- OBJECTIVE 1:
In two sentences, how would you summarize the text on scaled pentagons below?

- SELECTED EXCERPT:
--

Larry Riddle, Agnes Scott College

First some facts about the angles in a pentagon. Connect the
center of the pentagon to each of the five vertices, forming five
equivalent isosceles triangles. The measure of each of the central
angles is 360°/5 = 72°. Let **A** be the measure of the
other two angles in the isosceles triangles. Then
**A**+**A+72=180**. This means that the measure of the exterior
angle at each vertex is also 72°.

Assume that the initial pentagon **P(0)** is positioned with
its bottom edge having vertices at (0,0) and (1,0). The figure shows
two of the scaled pentagons of **P(1) **with base along the
x-axis. These pentagons form an isocoles triangle with base angle
72°. The length of the base is therefore 2***r***cos(72°).
Because the total length of the base of the pentagons and the base of
the triangle must be the same as the length of the base of
**P(0)**, we see that

\[2r + 2r\cos {72^ \circ } = 1 \quad \Rightarrow \quad r = \frac{1}{{2 + 2\cos {{72}^ \circ }}} = \frac{1}{{2\left( {1 + \frac{{\sqrt 5 - 1}}{4}} \right)}} = \frac{2}{{3 + \sqrt 5 }}\]

The translation of pentagon 2 is easy since that pentagon is just
translated to the right by 1-**r** = 0.618. The easiest
way to compute how each of the other scaled pentagons must be
translated is to use vectors. For example, the three vectors
illustrated in black in the above picture show how the lower left corner of pentagon 3 is
translated from the origin. Using the angles from the figure below,
we get

\[(r,0) + (r\cos {72^ \circ },r\sin {72^ \circ }) + (r\cos {36^ \circ },r\sin {36^ \circ }) = (0.809,0.588)\]

For the other two we have

Pentagon 4:

\(( - r\cos {72^ \circ },r\sin {72^ \circ }) + (r\cos {36^ \circ },r\sin {36^ \circ }) + (r\cos {72^ \circ },r\sin {72^ \circ }) = (0.309,0.951)\)

Pentagon 5:

\(( - r\cos {72^ \circ },r\sin {72^ \circ }) + (r\cos {36^ \circ },r\sin {36^ \circ }) + ( - r,0) = ( - 0.191,0.588)\)

--

- OBJECTIVE 2:
Could you convert the records from the line containing "Click Ethereum available balance value" through the end of the records into a JSON list of strings, with one string per line and blank lines left out?

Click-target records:

--

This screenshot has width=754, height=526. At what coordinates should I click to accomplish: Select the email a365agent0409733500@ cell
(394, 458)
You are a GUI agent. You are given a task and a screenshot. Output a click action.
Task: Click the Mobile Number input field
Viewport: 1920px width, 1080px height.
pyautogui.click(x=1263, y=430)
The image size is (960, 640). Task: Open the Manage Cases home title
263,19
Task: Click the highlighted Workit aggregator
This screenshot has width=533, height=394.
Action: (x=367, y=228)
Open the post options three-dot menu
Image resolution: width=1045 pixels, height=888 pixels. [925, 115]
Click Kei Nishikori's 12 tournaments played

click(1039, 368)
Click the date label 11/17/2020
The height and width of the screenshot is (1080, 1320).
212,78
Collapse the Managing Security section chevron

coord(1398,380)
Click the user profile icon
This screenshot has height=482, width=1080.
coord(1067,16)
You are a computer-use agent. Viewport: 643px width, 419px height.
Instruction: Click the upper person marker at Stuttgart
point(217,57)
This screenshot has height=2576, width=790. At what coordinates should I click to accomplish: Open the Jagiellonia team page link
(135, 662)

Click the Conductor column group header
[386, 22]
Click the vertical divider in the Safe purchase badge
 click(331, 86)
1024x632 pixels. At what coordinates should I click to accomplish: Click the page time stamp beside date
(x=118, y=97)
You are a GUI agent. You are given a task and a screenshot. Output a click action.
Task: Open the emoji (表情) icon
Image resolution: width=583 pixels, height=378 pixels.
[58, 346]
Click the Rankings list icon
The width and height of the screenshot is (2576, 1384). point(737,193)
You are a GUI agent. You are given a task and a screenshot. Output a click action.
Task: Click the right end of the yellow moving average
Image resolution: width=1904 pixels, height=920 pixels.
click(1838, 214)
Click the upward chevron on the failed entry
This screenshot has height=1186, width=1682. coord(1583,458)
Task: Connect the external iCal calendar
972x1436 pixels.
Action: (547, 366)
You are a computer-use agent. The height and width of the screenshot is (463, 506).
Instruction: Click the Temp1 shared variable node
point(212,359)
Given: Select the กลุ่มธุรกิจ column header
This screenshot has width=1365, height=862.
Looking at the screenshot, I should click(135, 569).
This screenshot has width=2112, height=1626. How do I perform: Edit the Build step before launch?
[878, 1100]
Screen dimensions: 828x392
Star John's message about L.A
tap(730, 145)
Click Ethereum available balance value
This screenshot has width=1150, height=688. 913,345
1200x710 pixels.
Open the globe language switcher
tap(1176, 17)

--

- FULL SOLUTION 1:
Each central angle of a pentagon measures 72°, and so does the exterior angle at each vertex. With the initial pentagon's base running from (0,0) to (1,0), matching base lengths gives the scaling factor r = 2/(3+√5), and adding vectors gives the translation of each scaled pentagon, such as a shift to the right by 0.618 for pentagon 2 and (0.809, 0.588) for pentagon 3.

- FULL SOLUTION 2:
[
  "Click Ethereum available balance value",
  "This screenshot has width=1150, height=688. 913,345",
  "1200x710 pixels.",
  "Open the globe language switcher",
  "tap(1176, 17)"
]